What are the typical permit fees for an ADU in Agoura Hills?
Agoura Hills bases permit fees on valuation (typically 1-2% of estimated construction cost). An 800 sq ft detached ADU with a valuation of $150,000–$200,000 yields a permit fee of $2,500–$4,000. Add plan-review and administrative fees (another $300–$800), plus fire-safety/utility coordination fees (if required), and you're typically in the $3,000–$5,500 range for the permit alone. Utility sub-metering (water, electrical) adds $1,800–$3,500. Design review (if required) adds $600. Total permitting and pre-construction utility work typically ranges $5,000–$12,000 depending on lot condition and overlay zones.
If I already have a detached structure on my Agoura Hills lot (a guest house, pool cabana, or storage shed), can I convert it to an ADU without a full rebuild?
Possibly, if the structure has sound framing and sufficient height/footprint for ADU use. Converting an existing structure requires the same permit as new ADU construction, but the cost is lower because you're not building from the slab up.

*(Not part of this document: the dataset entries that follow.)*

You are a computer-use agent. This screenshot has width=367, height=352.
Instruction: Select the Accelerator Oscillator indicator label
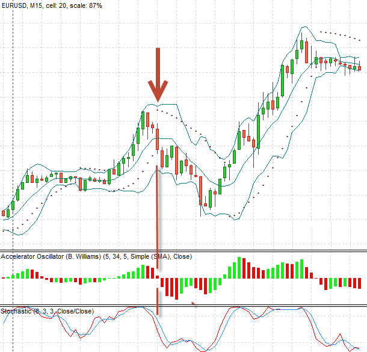(96, 257)
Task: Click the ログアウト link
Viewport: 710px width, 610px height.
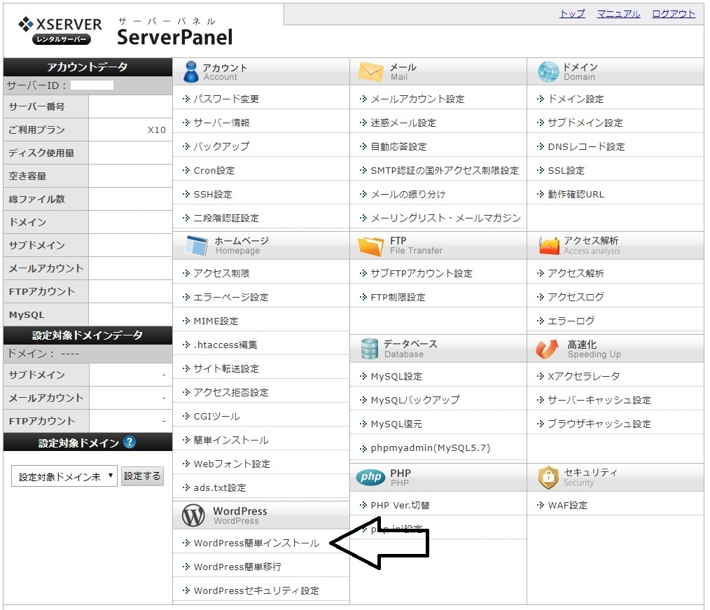Action: 674,13
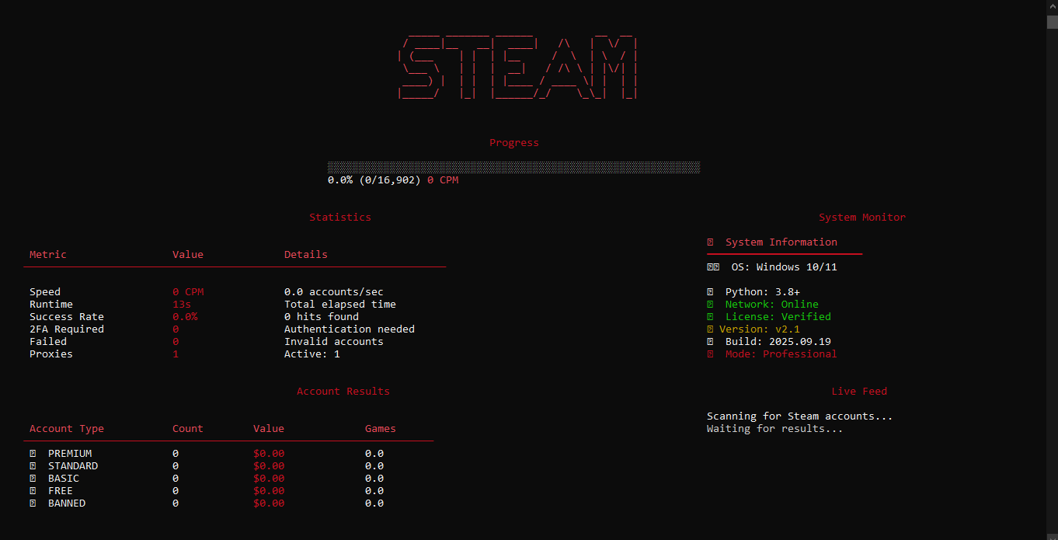Click the double icon before OS: Windows 10/11

click(x=713, y=267)
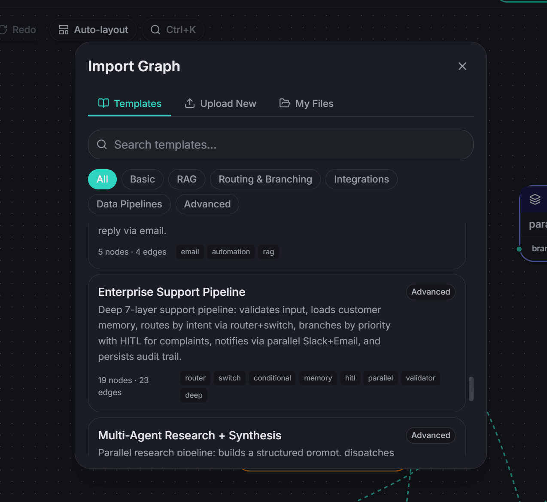Click the book icon on Templates tab

tap(103, 103)
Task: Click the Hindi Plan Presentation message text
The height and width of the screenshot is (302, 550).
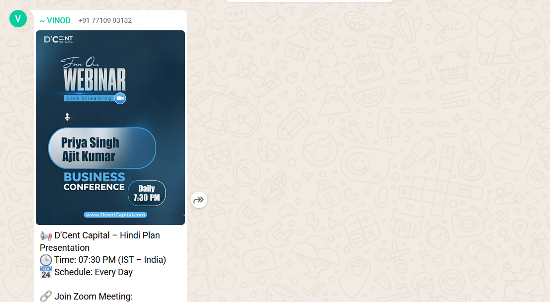Action: 100,242
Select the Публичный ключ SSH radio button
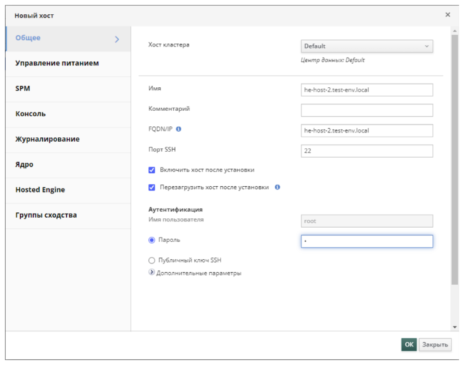The width and height of the screenshot is (464, 365). (152, 260)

However, the structure must meet current building code for ADUs: egress windows (IRC R310), electrical service (modern panel and circuits), plumbing (ADA-compliant fixtures if the ADU is habitable), and fire-safety (smoke/CO detectors, sprinklers if triggered by total lot square footage). If the existing structure is substantially deficient (inadequate egress, rotted framing, no utilities), a full renovation costs nearly as much as new construction ($80,000–$150,000). A pre-conversion structural engineer's inspection ($1,500–$2,500) will clarify feasibility. Many Agoura Hills applicants find that new construction is simpler and cheaper than conversion if the existing structure is older.